Audrey and Isaac actually have a lot of photos from their wedding day. Copies of these photos were in the DHS file sitting right there on the desk. The interviewer wouldn’t even glance at it. She essentially accused Audrey of entering into a marriage for the sole purpose of obtaining a green card. She made no explanation for the existence of the baby. The visa was denied.
It was a devastating blow. “We had waited three years and finally had some hope that we would be reunited,” Isaac explains. “And then…” His voice grows raspy with the remembered pain of that day. “I don’t really understand why she decided to deny my wife the visa,” he says. “There is no reason at all why.”
Back home in Michigan, Liz was equally astonished. She had considered the case a “slam dunk.”
Liz had been a fortress of strength for Isaac since their very first meeting. She’d counseled him through the humiliating request for DNA proof of Savannah’s parentage. She encouraged him when he was told that he was not eligible to sponsor his wife and daughter because he did not make enough money.
For nine months, Isaac worked two jobs, 16 hours a day, six days a week, to bring up his income to an acceptable level. Liz made time to meet him in her office to discuss his case whenever he could get a few moments away.
He was exhausted. The long separation was extraordinarily difficult. Audrey did not have access to the internet, so they relied upon letters and phone calls. It wasn’t enough. He hadn’t seen his daughter since she was 6 months old. He missed her first words, her first steps. She was growing up fast and she didn’t even know him.
Isaac is a person of deep faith. He grew up in a religious family, studied theology at University, and was an active member of Aldersgate United Methodist Church in Grand Rapids. Yet he felt his faith was being tested.
“I was very downcast,” he confesses. “I even started doubting God. ‘Why,’ I asked him, ‘if you are all-powerful, why are you allowing this to happen? You blessed this marriage, why do you want it to fall apart?’”
At some point, Isaac became so despondent that he went to Liz’s office, ready to give up. She wouldn’t let him.
Now, after his wife’s fateful interview at the U.S. Embassy, Isaac wasn’t about to quit, and neither was Liz. “She promised me,” remembers Isaac, “to fight tooth and nail until the decision was reversed.”
They collected letters from supporters; from pastors and parishioners at Aldersgate UMC, from landlords, employers, even members of Congress. Several months later, they finally got, as Liz puts it, “a second bite at the apple to prove that Isaac and Audrey were truly in love.”
Once again, Audrey made the trip to the U.S. Embassy in Nairobi. Once again, she was ushered into the interview room. This time, however, a different official was waiting for her. “I’m sorry for what happened,” the woman said kindly. There was no other explanation offered.
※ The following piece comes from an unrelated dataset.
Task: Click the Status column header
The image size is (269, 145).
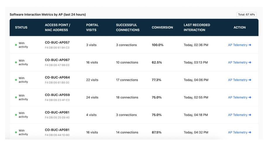Action: click(21, 28)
Audrey was granted her visa.
Two weeks later, she and Savannah were on their way to America.
“For four years, six months, and five days our broken immigration system robbed me of my fundamental right as a U.S. citizen, a father and a husband, to love and care for my family,” says Isaac, enunciating every word for emphasis. “Justice For Our Neighbors gave that right back to me.”
Savannah is starting kindergarten this year. She loves school, she loves her friends, and like all little American girls, she loves the movie “Frozen.” She’s gotten used to having a dad, and loves him, too.
Isaac has felt the call to missionary work. He and a childhood friend from Kenya have started a faith-driven non-profit, Mission of Hope Africa, working to improve the lives of the marginalized poor in the troubled regions of East Africa.
“I feel I have an obligation,” he says. “God brought me here for a reason—not just to have a better life for my own family, but to also help the people back home.”
The best news of all: Audrey and Isaac were blessed with twin boys earlier this year; Israel, the elder by seven minutes, and Isaiah.
For the LORD is good and his love endures forever (Psalm 100)
“Yes,” says Isaac, beaming with happiness. “I’ve got my faith back.”